Working Session Brief · Situation 03
What to expect when we work this problem together · Juan Vegarra
One director thinks you are a rocket that needs fuel. Another thinks you are a fixer-upper that needs discipline. A third has started using the word optionality, which is board language for the exits. All three narratives are built from the same numbers, which is precisely the problem: the numbers currently support all three. I have sat on both sides of that table, as the founder-CEO of a public company for thirteen years and as the director watching management, and I can tell you what a divided board actually is: a data room with three gaps.
Boards do not diverge because directors are difficult. They diverge because management has left the story underdetermined: the metrics that would settle the argument are either not tracked, not trusted, or not presented in a form that forces a conclusion. Into that vacuum, every director imports the pattern from their own best and worst prior company.
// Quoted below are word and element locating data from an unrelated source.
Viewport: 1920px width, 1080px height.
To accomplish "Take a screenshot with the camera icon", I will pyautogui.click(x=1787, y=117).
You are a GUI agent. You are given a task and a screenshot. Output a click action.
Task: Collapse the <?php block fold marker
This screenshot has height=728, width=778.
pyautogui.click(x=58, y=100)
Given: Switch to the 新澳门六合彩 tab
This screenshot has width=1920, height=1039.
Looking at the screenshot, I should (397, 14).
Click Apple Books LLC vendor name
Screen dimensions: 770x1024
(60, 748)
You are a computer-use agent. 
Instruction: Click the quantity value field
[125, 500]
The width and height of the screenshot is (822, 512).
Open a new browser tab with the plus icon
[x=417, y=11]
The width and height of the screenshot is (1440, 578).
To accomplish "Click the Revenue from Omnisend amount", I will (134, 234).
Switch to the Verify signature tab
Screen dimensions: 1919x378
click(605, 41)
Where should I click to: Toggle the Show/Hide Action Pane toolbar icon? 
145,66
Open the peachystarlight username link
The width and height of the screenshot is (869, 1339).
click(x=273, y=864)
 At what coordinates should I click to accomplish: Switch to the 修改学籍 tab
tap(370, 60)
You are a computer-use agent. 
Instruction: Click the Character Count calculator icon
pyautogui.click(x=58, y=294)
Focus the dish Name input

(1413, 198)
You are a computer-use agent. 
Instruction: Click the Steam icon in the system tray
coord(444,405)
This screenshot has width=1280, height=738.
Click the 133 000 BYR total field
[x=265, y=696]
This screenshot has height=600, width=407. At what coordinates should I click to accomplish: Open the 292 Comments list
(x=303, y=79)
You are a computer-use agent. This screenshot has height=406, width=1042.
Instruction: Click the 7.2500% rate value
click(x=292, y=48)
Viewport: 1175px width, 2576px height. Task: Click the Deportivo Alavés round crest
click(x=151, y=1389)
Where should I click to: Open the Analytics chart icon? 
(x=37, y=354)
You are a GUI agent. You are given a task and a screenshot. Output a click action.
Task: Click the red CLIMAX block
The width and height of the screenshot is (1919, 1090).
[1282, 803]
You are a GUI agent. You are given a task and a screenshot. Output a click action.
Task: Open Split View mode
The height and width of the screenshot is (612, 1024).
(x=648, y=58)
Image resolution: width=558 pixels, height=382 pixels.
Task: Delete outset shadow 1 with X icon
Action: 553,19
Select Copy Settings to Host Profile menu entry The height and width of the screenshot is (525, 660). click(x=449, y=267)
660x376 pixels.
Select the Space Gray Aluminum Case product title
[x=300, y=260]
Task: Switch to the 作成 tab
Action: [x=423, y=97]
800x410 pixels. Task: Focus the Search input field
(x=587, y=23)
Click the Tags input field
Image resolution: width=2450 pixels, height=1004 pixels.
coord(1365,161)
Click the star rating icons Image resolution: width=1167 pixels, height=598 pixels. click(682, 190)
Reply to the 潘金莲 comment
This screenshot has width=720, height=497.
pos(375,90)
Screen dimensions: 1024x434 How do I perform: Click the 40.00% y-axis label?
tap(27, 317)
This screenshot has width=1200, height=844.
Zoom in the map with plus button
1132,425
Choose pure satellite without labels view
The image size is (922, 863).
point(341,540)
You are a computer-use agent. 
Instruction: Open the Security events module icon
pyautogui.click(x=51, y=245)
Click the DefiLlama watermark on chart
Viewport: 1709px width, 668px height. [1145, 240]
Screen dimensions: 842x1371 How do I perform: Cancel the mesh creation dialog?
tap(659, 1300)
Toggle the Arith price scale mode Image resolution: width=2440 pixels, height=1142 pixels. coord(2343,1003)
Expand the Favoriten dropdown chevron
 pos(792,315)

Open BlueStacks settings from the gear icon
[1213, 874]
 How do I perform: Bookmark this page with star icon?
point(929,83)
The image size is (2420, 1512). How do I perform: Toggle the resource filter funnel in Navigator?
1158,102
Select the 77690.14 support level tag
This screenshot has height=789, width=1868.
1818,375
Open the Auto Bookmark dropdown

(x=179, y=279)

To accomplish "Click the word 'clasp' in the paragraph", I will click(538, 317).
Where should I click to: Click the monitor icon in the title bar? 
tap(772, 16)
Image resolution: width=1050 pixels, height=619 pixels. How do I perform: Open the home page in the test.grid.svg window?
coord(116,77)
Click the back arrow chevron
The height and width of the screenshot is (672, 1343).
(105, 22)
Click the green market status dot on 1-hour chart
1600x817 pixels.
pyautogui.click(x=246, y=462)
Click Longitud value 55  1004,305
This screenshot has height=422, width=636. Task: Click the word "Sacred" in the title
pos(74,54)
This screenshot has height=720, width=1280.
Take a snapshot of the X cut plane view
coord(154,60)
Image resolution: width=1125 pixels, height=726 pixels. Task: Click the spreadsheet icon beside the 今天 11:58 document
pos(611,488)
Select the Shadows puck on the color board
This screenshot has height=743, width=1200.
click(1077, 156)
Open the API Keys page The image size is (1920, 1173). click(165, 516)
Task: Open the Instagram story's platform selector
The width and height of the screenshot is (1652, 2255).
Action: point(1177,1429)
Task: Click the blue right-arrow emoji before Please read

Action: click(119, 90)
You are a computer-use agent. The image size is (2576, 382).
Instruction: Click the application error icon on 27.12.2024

The rocket director once rode a rocket. The discipline director once cleaned up a mess. They are not describing your company. They are describing their scar tissue.
The dangerous version is when management privately holds a fourth narrative and manages the board instead of informing it. That works for two quarters and then it never works again.
This one usually starts with the CEO, alone, and complete candor: which narrative do you believe, and what would prove you wrong? Then the materials: the last four board decks, the metrics behind them, and where each director's questions have been pointing. Board questions are a map of their fears; read together, they tell you exactly what evidence is missing.
One to three sessions produce a decided narrative, the evidence architecture that makes it undeniable, and a board package rebuilt so the numbers force the conclusion instead of hosting a debate. Where the honest evidence supports the uncomfortable narrative, we build the plan that addresses it before the board writes it for you. I governed a TSX-listed company through thirteen years of disclosure; boards settle when the facts arrive organized.
It is not board management theater and it is not a communications polish. If your problem is genuinely underneath the narrative, in the operating results themselves, dressing the deck will buy you one meeting and cost you the board's trust for the rest of your tenure. We fix the evidence first, then the story, in that order, always.